I’m famous for my eye rolling among friends and family. I roll my eyes at a lot of things on a daily basis. Turkish dizi talk, to me, undoubtedly was one of thebiggest turn offs in a conversation- avoid the topic if you want to befriend me! I would swiftly and stealthily move away from the conversation soon as someone said something along the lines of ‘’ Have you seen Ezel last night, man it was so good.’’ or ‘’ Hurrem’s neck piece last night was a stunner!’’. I did that a lot.
The first year in the university, -when I was still a sociology student- I shared a flat with two other girlfriends, Duygu and Tuğçe, from high school. Duygu and I were doing the same major as well. So, it was basically a -together 24/7 situation- with us three girls. I loved them dearly, and they were extremely clever and talented girls who taught me something new every day. They were my event buddies, we’d chase down cheap tickets to jazz concerts and experimental theater shows. We were new in town and we wanted to get our hands on anything and everything we could. Life outside was good.
At home, we had this 20-year-old tv barely standing on a nightstand, in the middle of our living room. Two couches and the TV was all we had in there. Every afternoon when they came back from class, they would be glued to the screen, watching reruns o Ask-I Memnu for the 100th time. Their fascination with these shows baffled me. Once the TV lit up, there was no way you could find me in the living room. I’d tease them about their addiction, and Duygu would respond saying,’’I’m doing this for the sake of sociological research!’’. Fast forward 20 minutes, she’d be crying over the female protagonist’ troubles. It’s still is a running gag between us. She graduated this June as a sociologist.

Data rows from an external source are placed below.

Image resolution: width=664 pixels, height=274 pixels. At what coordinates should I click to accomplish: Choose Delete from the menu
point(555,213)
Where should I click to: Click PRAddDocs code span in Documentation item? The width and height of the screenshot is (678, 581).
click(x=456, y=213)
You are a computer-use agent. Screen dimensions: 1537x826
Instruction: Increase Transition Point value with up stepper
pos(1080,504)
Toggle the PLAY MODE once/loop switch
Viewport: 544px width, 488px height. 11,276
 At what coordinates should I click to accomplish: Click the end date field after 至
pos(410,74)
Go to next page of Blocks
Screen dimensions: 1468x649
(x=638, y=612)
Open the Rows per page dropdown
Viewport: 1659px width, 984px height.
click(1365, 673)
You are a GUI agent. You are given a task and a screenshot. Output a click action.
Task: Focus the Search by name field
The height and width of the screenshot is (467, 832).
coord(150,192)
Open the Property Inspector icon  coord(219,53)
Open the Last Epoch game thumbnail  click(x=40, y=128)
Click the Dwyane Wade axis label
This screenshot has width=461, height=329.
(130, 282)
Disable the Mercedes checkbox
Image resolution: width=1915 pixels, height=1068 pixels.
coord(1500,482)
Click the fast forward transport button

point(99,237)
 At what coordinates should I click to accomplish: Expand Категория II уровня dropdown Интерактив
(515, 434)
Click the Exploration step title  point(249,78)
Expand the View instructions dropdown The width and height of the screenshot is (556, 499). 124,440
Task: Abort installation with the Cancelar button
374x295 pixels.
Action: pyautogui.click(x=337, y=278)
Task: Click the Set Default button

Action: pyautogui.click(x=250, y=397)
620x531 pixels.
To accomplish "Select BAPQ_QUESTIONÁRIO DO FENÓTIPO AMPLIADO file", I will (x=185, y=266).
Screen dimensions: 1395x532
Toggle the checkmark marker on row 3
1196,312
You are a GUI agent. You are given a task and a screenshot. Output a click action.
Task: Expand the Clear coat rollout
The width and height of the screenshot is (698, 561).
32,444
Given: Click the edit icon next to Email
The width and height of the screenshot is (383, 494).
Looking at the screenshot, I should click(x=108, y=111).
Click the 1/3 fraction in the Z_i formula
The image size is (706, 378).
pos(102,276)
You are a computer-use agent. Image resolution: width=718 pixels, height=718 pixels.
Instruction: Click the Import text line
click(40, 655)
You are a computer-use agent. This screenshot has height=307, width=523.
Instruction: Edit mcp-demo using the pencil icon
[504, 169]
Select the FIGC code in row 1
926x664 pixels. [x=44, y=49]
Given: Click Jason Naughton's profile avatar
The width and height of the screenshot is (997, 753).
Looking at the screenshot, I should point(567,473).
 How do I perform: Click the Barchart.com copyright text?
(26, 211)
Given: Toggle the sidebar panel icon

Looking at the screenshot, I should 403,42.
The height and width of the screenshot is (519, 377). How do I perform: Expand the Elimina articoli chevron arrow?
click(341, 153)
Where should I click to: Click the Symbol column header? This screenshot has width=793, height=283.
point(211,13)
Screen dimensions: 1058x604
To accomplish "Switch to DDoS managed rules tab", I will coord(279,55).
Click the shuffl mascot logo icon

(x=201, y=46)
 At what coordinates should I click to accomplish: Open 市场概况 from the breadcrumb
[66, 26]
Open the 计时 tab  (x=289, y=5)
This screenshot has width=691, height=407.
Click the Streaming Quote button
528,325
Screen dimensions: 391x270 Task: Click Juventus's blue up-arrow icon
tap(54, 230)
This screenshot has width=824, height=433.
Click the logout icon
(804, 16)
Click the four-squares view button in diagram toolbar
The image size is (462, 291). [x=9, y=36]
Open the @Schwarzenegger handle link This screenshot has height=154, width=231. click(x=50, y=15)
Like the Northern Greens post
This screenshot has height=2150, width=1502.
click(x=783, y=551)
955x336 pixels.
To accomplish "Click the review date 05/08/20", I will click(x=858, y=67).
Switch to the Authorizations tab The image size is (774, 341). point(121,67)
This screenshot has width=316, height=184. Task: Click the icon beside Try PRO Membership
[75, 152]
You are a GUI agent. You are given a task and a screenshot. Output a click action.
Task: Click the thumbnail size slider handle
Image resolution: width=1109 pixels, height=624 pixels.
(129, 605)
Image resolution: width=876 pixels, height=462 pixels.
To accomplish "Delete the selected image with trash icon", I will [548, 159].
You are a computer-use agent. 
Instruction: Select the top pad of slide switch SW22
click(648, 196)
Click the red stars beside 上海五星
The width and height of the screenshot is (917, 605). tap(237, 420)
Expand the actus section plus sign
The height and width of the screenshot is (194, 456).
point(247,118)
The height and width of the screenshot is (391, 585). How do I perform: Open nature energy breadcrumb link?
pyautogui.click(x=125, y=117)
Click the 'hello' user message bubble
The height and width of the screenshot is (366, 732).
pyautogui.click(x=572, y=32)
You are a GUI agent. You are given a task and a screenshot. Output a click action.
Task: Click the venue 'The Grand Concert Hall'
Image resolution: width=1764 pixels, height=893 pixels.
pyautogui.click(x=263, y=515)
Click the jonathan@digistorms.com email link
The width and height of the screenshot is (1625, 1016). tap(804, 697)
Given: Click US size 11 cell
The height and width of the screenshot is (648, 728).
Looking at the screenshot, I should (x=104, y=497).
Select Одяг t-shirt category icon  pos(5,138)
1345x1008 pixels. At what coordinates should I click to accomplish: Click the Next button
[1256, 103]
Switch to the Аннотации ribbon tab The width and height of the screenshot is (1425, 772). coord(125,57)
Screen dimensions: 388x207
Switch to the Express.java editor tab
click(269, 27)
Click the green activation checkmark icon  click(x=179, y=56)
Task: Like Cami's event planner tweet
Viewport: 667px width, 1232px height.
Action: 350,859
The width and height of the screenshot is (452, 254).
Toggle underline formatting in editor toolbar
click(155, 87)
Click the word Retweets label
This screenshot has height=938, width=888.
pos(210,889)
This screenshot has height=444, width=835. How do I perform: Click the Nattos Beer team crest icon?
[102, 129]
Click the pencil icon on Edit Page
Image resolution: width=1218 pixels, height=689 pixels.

After I quit my major and moved out, I didn’t get a TV for my new flat. It’s been 5 years without a TV in the living room. To tell you the truth, it has been a relief. Seeing the news and all the ‘’cheap, meaningless content’’ really worked my nerves up. Being brutally honest and self-critical here - I had an elitist approach to the matter. On par with the decades old discussion of high and low culture, I deemed them low culture and didn’t bother. As a person who doesn’t even own a TV set at home, I must admit that my dislike of the Turkish dizi genre was uninformed. It was a strong dislike nevertheless, which looks bad on my part. How can you know that you don’t like it, if you’ve never really tried it, right?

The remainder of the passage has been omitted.